WHAT NEEDS TO BE DONE: Output the span of lines from the one that contains "The width and" through the end of the records, inclusive, exactly as written and free of pictures.

Collected data entries:

==*==

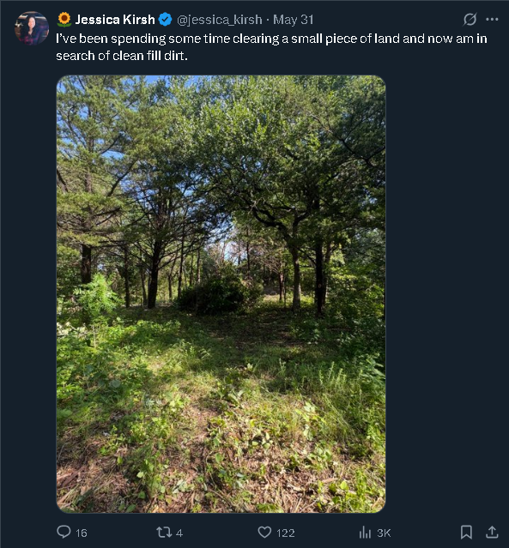
Task: Click the Grok explain icon
Action: [x=470, y=20]
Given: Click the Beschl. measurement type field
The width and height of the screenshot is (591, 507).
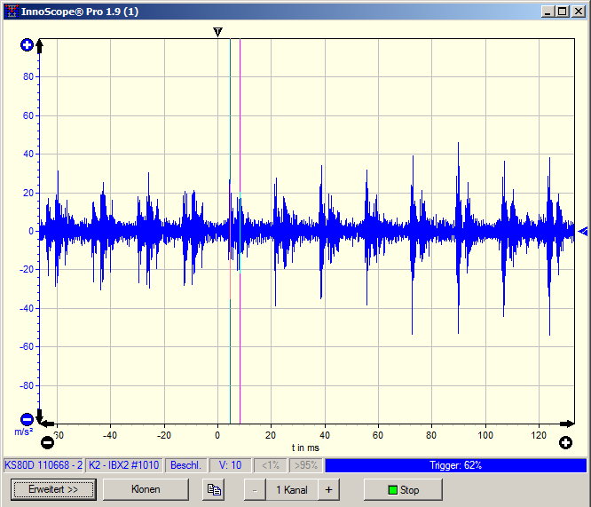Looking at the screenshot, I should tap(185, 465).
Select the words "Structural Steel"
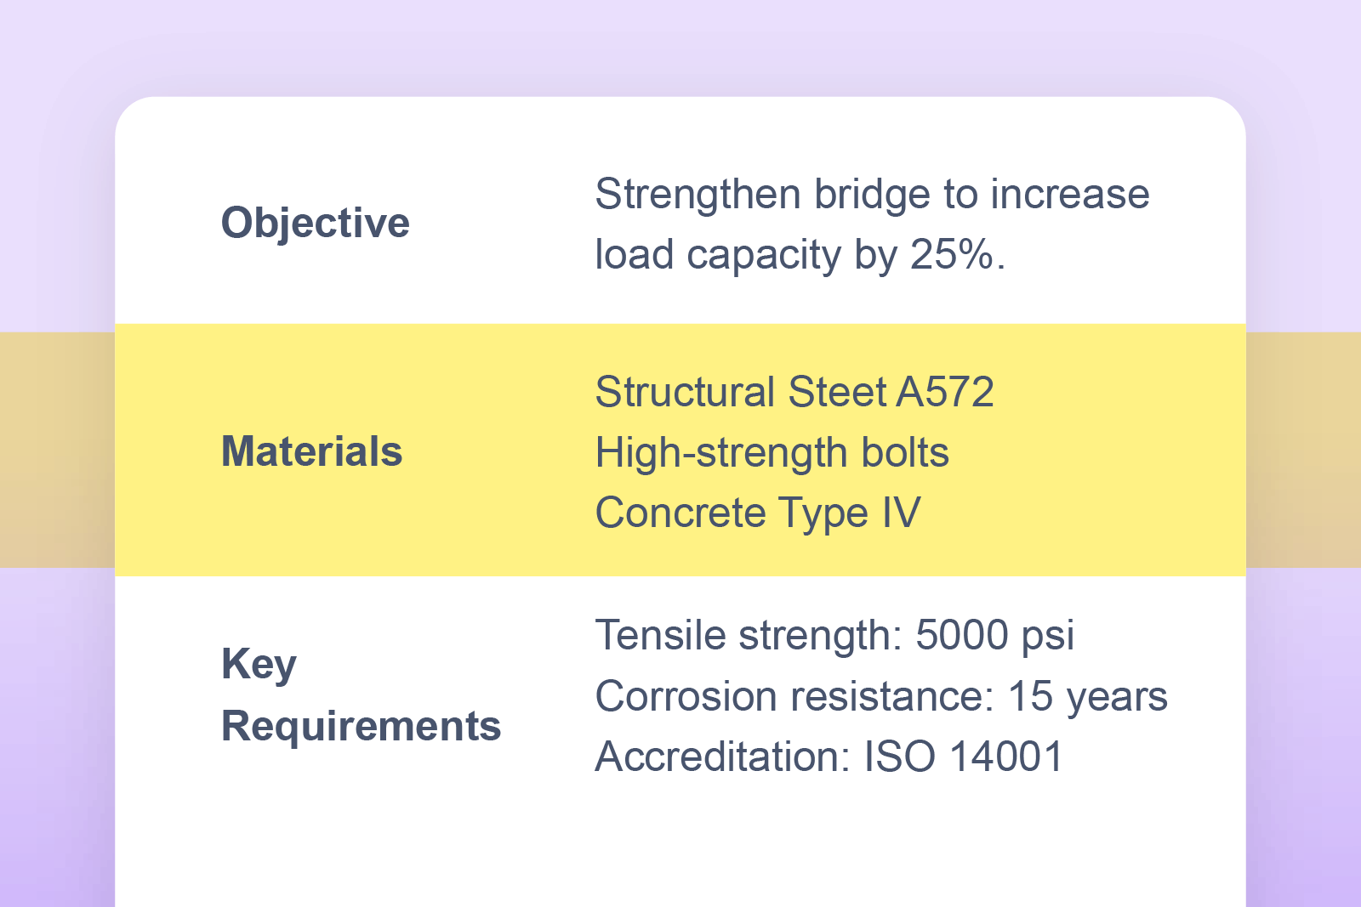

==*==

SOLUTION BELOW:
The width and height of the screenshot is (591, 507).
Looking at the screenshot, I should tap(185, 465).
Select the words "Structural Steel"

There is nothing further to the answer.